Here is what I thought about posting on a now-dead thread: intelligent people should be curious people, and curious people are always fascinated, not frightened, by new ideas. Why should Alex Jones–or for that matter, Bernie Sanders–scare anyone? They are outside the realm defined by MSNBC on the Left and Fox in the middle (we have no genuinely conservative major news sources, and although I think Tucker Carlson is reasonably reliable, many of the rest are not, and not infrequently speak more or less as Democrats), but so what?
To me, the task of the intellectual is to always be gathering data points, always hearing new stories, always sifting through new accounts of the world and our place in it. It is to be always willing to listen, to learn, and to evaluate.
The evaluation of information, after all, is a skill in itself. If you rarely do it, you don’t practice that skill. And this is precisely the problem with most college students: they are exposed to information, but in many areas they don’t EVALUATE it. Most, for example, could not give you a detailed account of the hypothesis of global warming. Most would be unwilling to know ANYTHING about the research literature indicating transsexuality is best described as mental illness. Within far too many domains, their world views are shaped by nothing more complex or interesting than rote conformity to demands framed in the form of social extortion: comply or get out. Comply or you will be a noted and recognized pariah. This leads to a profound incuriosity about any issues declared Verboten by the Thought Police. This, in turn, leads to habits of intellectual sloppiness, and more or less conscious ignorance.
As I have stated, I am a big fan of Allan Bloom. He was not the conservative he was made out to be. He was gay long before the Stonewall Riots, and long, long before many large corporations were actively courting gay disposable incomes. He knew, in other words, what it was like to be an outsider, at least in that particular regard. He was not defending a specific status quo, or specific set of beliefs.
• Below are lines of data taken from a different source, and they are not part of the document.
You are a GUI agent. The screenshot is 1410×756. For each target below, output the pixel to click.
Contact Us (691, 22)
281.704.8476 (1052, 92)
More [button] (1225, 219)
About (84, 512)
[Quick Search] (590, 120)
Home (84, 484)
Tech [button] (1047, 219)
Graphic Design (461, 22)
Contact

What he was defending was the axiom that, in the realm of knowledge, the presumption of ignorance is profoundly generative. One could argue–and I will, here–that the whole of Western knowledge rests, ultimately, on Socrates declaration that he knew nothing. The departments of molecular biology, and Information Technology, and Physics, and Mechanical Engineering alike rest on this premise.
And he was particularly defending that premise in the Humanities, in the moral realm. He was defending, put another way, humility in relation to hubris, caution relative to quick and easy certainty.
All of the things he saw in the 1980’s as nascent have continued developing, as he predicted. Political Correctness, which is really a version of Lenin/Stalinist social conditioning, has really taken over all our college campuses, despite the fact that it demands political faith not entirely differentiable from religious faith. Students are incurious, superficial, emotionally undeveloped, and dogmatic.
In such a world, a return to ignorance, to the certainty that the only certainty is that we know nothing, would be medicinal, healthy.
I vaguely recall posting on the negatives of knowing nothing some time ago, that the moral nihilism permeating our “best” minds at the “best” schools might perhaps be traced to this, with deconstruction being something started by Socrates, but the more I think about it, his version of ignorance was quite benign. I might even compare it to my notion of spirituality being the progressive elimination of cliches.
I continue to marvel at the madness everywhere around me. I am not infrequently called the crazy one, but my considered opinion is that I am often the only one seeing clearly. To be sure, I am an idiot sometimes, and the nature of being an idiot is you don’t realize it, but I think over time I self correct. That is my hope, at any rate.